▶ _YOUR GOAL_
Copy each of the following rows word for word.

▶ _RECORD EXTRACTS_
-- Opening Marker --
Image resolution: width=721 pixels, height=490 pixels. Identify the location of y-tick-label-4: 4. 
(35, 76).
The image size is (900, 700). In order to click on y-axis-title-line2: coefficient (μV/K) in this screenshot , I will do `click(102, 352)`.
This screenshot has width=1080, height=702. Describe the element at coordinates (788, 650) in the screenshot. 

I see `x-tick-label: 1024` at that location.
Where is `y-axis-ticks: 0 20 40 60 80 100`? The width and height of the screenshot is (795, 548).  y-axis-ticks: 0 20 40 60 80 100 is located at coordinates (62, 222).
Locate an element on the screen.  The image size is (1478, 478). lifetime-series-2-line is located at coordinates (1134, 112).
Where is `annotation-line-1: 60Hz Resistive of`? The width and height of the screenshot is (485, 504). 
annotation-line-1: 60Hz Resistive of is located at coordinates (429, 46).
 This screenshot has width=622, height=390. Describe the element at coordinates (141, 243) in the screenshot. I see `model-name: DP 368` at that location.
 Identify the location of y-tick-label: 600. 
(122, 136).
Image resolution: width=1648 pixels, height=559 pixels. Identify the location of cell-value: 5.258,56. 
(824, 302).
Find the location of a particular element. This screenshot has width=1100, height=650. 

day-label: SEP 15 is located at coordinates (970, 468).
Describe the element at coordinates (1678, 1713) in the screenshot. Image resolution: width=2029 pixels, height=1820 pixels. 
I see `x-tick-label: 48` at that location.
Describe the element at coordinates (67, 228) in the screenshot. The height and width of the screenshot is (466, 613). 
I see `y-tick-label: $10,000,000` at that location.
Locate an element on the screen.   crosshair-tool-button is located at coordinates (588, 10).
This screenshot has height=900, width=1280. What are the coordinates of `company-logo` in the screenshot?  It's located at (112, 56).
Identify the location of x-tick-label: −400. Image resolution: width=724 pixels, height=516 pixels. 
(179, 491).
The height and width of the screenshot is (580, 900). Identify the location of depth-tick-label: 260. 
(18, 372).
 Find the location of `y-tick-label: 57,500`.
-- Closing Marker --
▶ _RESULT OF THIS EXERCISE_
Image resolution: width=721 pixels, height=490 pixels. Identify the location of y-tick-label-4: 4. 
(35, 76).
The image size is (900, 700). In order to click on y-axis-title-line2: coefficient (μV/K) in this screenshot , I will do `click(102, 352)`.
This screenshot has width=1080, height=702. Describe the element at coordinates (788, 650) in the screenshot. 

I see `x-tick-label: 1024` at that location.
Where is `y-axis-ticks: 0 20 40 60 80 100`? The width and height of the screenshot is (795, 548).  y-axis-ticks: 0 20 40 60 80 100 is located at coordinates (62, 222).
Locate an element on the screen.  The image size is (1478, 478). lifetime-series-2-line is located at coordinates (1134, 112).
Where is `annotation-line-1: 60Hz Resistive of`? The width and height of the screenshot is (485, 504). 
annotation-line-1: 60Hz Resistive of is located at coordinates (429, 46).
 This screenshot has width=622, height=390. Describe the element at coordinates (141, 243) in the screenshot. I see `model-name: DP 368` at that location.
 Identify the location of y-tick-label: 600. 
(122, 136).
Image resolution: width=1648 pixels, height=559 pixels. Identify the location of cell-value: 5.258,56. 
(824, 302).
Find the location of a particular element. This screenshot has width=1100, height=650. 

day-label: SEP 15 is located at coordinates (970, 468).
Describe the element at coordinates (1678, 1713) in the screenshot. Image resolution: width=2029 pixels, height=1820 pixels. 
I see `x-tick-label: 48` at that location.
Describe the element at coordinates (67, 228) in the screenshot. The height and width of the screenshot is (466, 613). 
I see `y-tick-label: $10,000,000` at that location.
Locate an element on the screen.   crosshair-tool-button is located at coordinates (588, 10).
This screenshot has height=900, width=1280. What are the coordinates of `company-logo` in the screenshot?  It's located at (112, 56).
Identify the location of x-tick-label: −400. Image resolution: width=724 pixels, height=516 pixels. 
(179, 491).
The height and width of the screenshot is (580, 900). Identify the location of depth-tick-label: 260. 
(18, 372).
 Find the location of `y-tick-label: 57,500`.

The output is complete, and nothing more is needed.